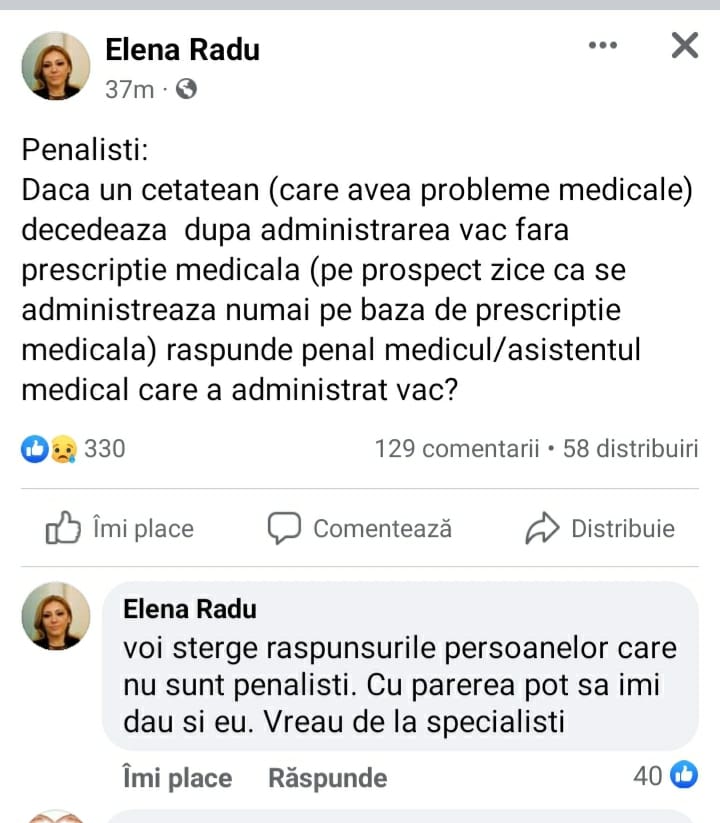
Task: Close the post with the X icon
Action: point(684,46)
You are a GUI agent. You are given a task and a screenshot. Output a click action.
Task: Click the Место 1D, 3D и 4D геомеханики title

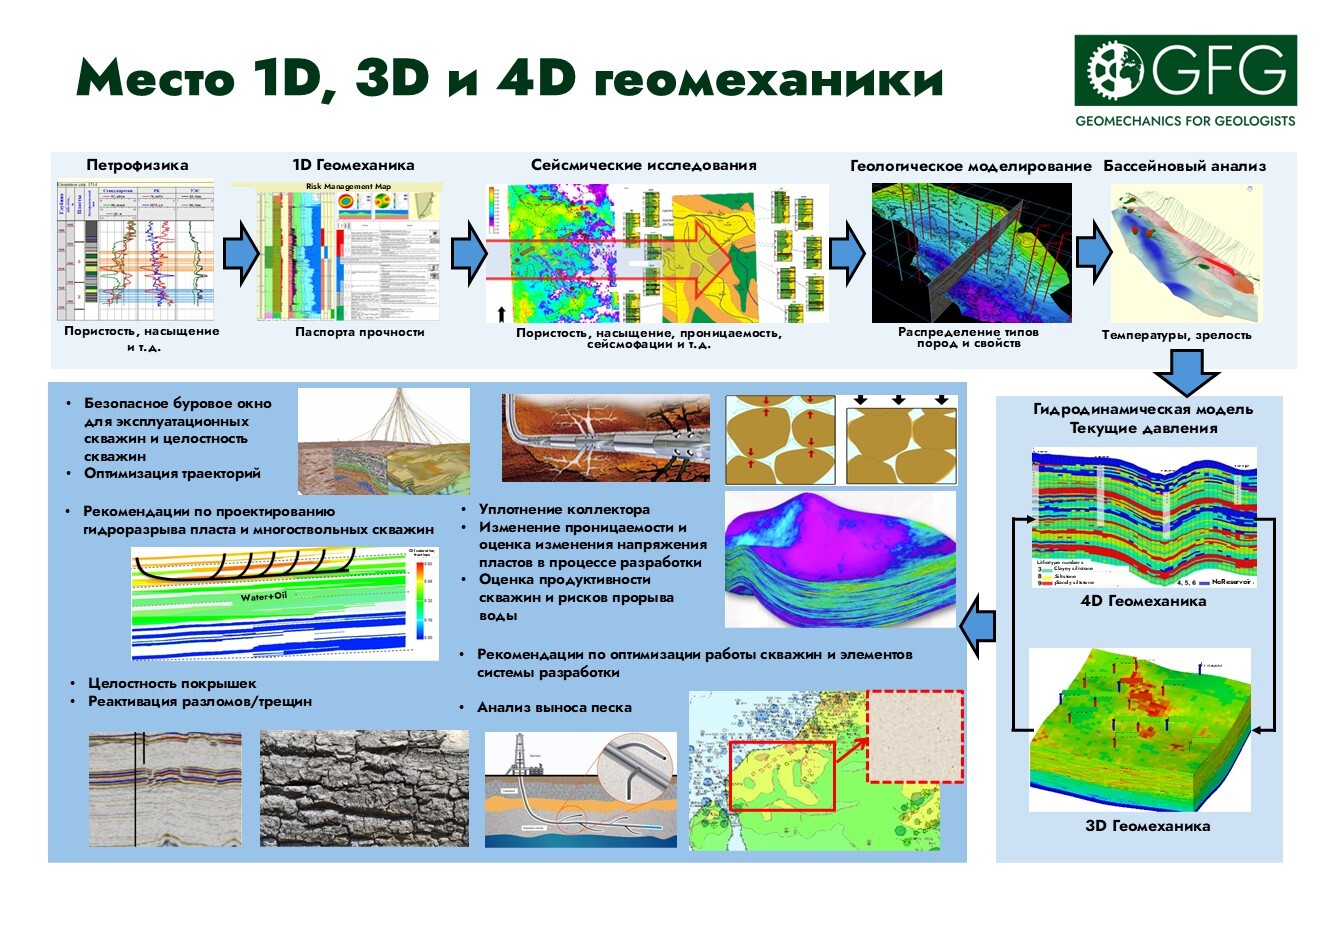click(509, 78)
_ _ _
(Do this):
Recast the part of the records that opens with the line containing "You are a GUI" and runs to the end of the records as a numbered list. Skip blank lines and leave out the pictures.

(Result of the task):
1. You are a GUI agent. You are given a task and a screenshot. Output a click action.
2. Task: Click the Место 1D, 3D и 4D геомеханики title
3. click(509, 78)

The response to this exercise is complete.